#Mali :Album photos : Un patrimoine inestimable

Les téléphones portables et les ordinateurs offrent la possibilité de disposer d’une galerie virtuelle pour stocker ses images en souvenir des évènements vécus individuellement ou collectivement. Mais l’album photos est un témoin scrupuleux des changements socioéconomiques et culturels d’une famille et même d’une communauté

Publié lundi 19 février 2024 à 07:42
#Mali :Album photos : Un patrimoine inestimable

Il permet de retracer les différentes étapes de la vie d’un individu, mais aussi d’une famille

 

Les téléphones portables et autres ordinateurs offrent la possibilité de disposer d’une galerie virtuelle pour sauvegarder des images et autres fichiers en souvenir. Cet état de fait a engendré une perte de vitesse des albums photos. Pourtant, certains spécialistes de la photographie analogique s’accordent à dire qu’un album photos peut être gardé jusqu’à 100 ans.

Extraits de données:
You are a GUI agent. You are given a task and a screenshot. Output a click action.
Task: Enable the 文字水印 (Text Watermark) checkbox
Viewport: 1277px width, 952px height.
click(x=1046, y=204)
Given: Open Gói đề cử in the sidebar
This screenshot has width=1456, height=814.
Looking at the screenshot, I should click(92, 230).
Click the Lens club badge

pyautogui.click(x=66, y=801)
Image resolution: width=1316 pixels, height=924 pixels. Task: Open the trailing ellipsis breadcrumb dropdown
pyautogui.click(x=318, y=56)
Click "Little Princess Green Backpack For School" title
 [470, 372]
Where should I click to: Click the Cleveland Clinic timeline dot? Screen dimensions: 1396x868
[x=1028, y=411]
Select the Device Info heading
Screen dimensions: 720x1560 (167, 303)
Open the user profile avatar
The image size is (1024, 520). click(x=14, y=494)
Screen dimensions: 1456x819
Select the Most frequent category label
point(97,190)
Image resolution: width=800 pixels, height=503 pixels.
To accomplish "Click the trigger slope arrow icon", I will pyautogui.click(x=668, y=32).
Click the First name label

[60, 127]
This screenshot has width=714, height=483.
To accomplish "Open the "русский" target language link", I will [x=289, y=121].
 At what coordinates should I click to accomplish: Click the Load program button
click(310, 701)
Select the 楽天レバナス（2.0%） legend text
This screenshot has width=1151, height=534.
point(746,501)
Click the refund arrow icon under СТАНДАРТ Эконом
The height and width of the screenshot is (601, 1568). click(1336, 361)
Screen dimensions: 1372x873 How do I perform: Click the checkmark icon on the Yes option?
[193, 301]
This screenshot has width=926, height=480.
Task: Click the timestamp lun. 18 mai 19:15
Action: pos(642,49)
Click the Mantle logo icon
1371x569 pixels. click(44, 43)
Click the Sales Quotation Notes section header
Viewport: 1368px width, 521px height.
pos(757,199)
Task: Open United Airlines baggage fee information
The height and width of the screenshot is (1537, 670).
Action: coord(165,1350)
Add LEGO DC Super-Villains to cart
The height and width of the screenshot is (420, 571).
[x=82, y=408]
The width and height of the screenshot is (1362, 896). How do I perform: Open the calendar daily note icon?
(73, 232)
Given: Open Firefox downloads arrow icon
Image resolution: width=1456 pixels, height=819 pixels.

Consignes:
(1) Traduisez en anglais cette phrase du texte sur les albums photos : « Cet état de fait a engendré une perte de vitesse des albums photos. »
(2) Présentez les lignes des enregistrements sous forme de tableau Markdown à deux colonnes, « N° » et « Ligne », sans les lignes vides. Commencez à la première ligne des enregistrements et arrêtez-vous après celle qui contient « Action: pos(642,49) ».

Réponses attendues:
(1) This state of affairs has caused photo albums to lose momentum.

(2)
| N° | Ligne |
|---|---|
| 1 | You are a GUI agent. You are given a task and a screenshot. Output a click action. |
| 2 | Task: Enable the 文字水印 (Text Watermark) checkbox |
| 3 | Viewport: 1277px width, 952px height. |
| 4 | click(x=1046, y=204) |
| 5 | Given: Open Gói đề cử in the sidebar |
| 6 | This screenshot has width=1456, height=814. |
| 7 | Looking at the screenshot, I should click(92, 230). |
| 8 | Click the Lens club badge |
| 9 | pyautogui.click(x=66, y=801) |
| 10 | Image resolution: width=1316 pixels, height=924 pixels. Task: Open the trailing ellipsis breadcrumb dropdown |
| 11 | pyautogui.click(x=318, y=56) |
| 12 | Click "Little Princess Green Backpack For School" title |
| 13 |  [470, 372] |
| 14 | Where should I click to: Click the Cleveland Clinic timeline dot? Screen dimensions: 1396x868 |
| 15 | [x=1028, y=411] |
| 16 | Select the Device Info heading |
| 17 | Screen dimensions: 720x1560 (167, 303) |
| 18 | Open the user profile avatar |
| 19 | The image size is (1024, 520). click(x=14, y=494) |
| 20 | Screen dimensions: 1456x819 |
| 21 | Select the Most frequent category label |
| 22 | point(97,190) |
| 23 | Image resolution: width=800 pixels, height=503 pixels. |
| 24 | To accomplish "Click the trigger slope arrow icon", I will pyautogui.click(x=668, y=32). |
| 25 | Click the First name label |
| 26 | [60, 127] |
| 27 | This screenshot has width=714, height=483. |
| 28 | To accomplish "Open the "русский" target language link", I will [x=289, y=121]. |
| 29 |  At what coordinates should I click to accomplish: Click the Load program button |
| 30 | click(310, 701) |
| 31 | Select the 楽天レバナス（2.0%） legend text |
| 32 | This screenshot has width=1151, height=534. |
| 33 | point(746,501) |
| 34 | Click the refund arrow icon under СТАНДАРТ Эконом |
| 35 | The height and width of the screenshot is (601, 1568). click(1336, 361) |
| 36 | Screen dimensions: 1372x873 How do I perform: Click the checkmark icon on the Yes option? |
| 37 | [193, 301] |
| 38 | This screenshot has width=926, height=480. |
| 39 | Task: Click the timestamp lun. 18 mai 19:15 |
| 40 | Action: pos(642,49) |